Stored dataset items
========

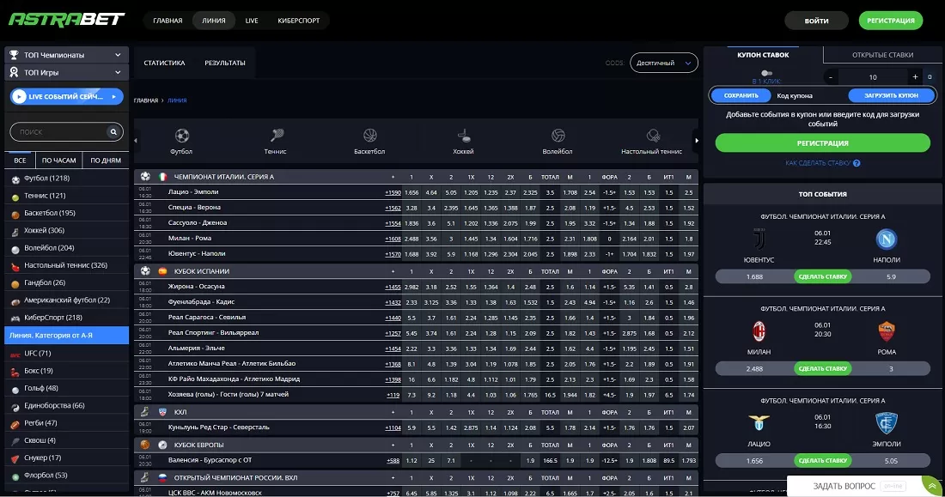Viewport: 945px width, 497px height.
Task: Toggle the 'В 1 клик' switch
Action: coord(766,74)
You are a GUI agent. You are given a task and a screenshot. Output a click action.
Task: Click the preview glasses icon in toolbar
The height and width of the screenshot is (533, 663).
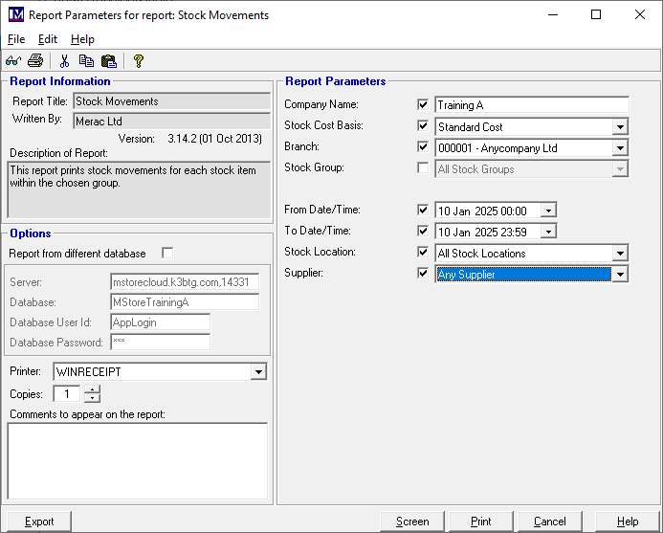[13, 61]
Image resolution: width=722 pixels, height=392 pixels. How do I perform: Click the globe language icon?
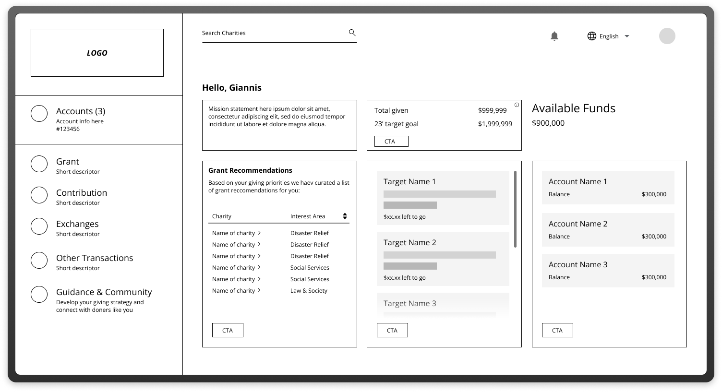(x=591, y=36)
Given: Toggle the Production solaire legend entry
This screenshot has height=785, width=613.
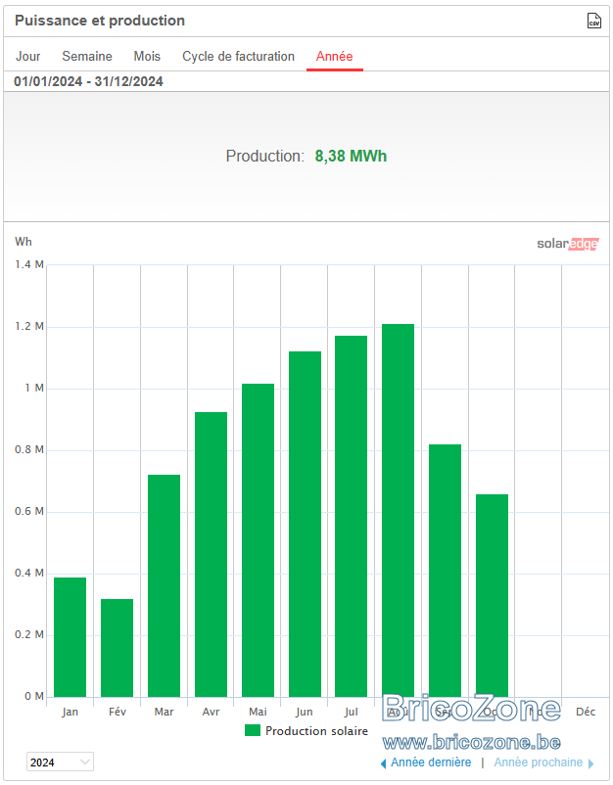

========

What do the lines above say from the line containing "You are a GUI" through the last line? Quote them exactly, both ends included, and leave out the pictures.

Output below:
You are a GUI agent. You are given a task and a screenshot. Output a click action.
Task: Click the preview glasses icon in toolbar
The height and width of the screenshot is (533, 663).
[13, 61]
Image resolution: width=722 pixels, height=392 pixels. How do I perform: Click the globe language icon?
(x=591, y=36)
Given: Toggle the Production solaire legend entry
This screenshot has height=785, width=613.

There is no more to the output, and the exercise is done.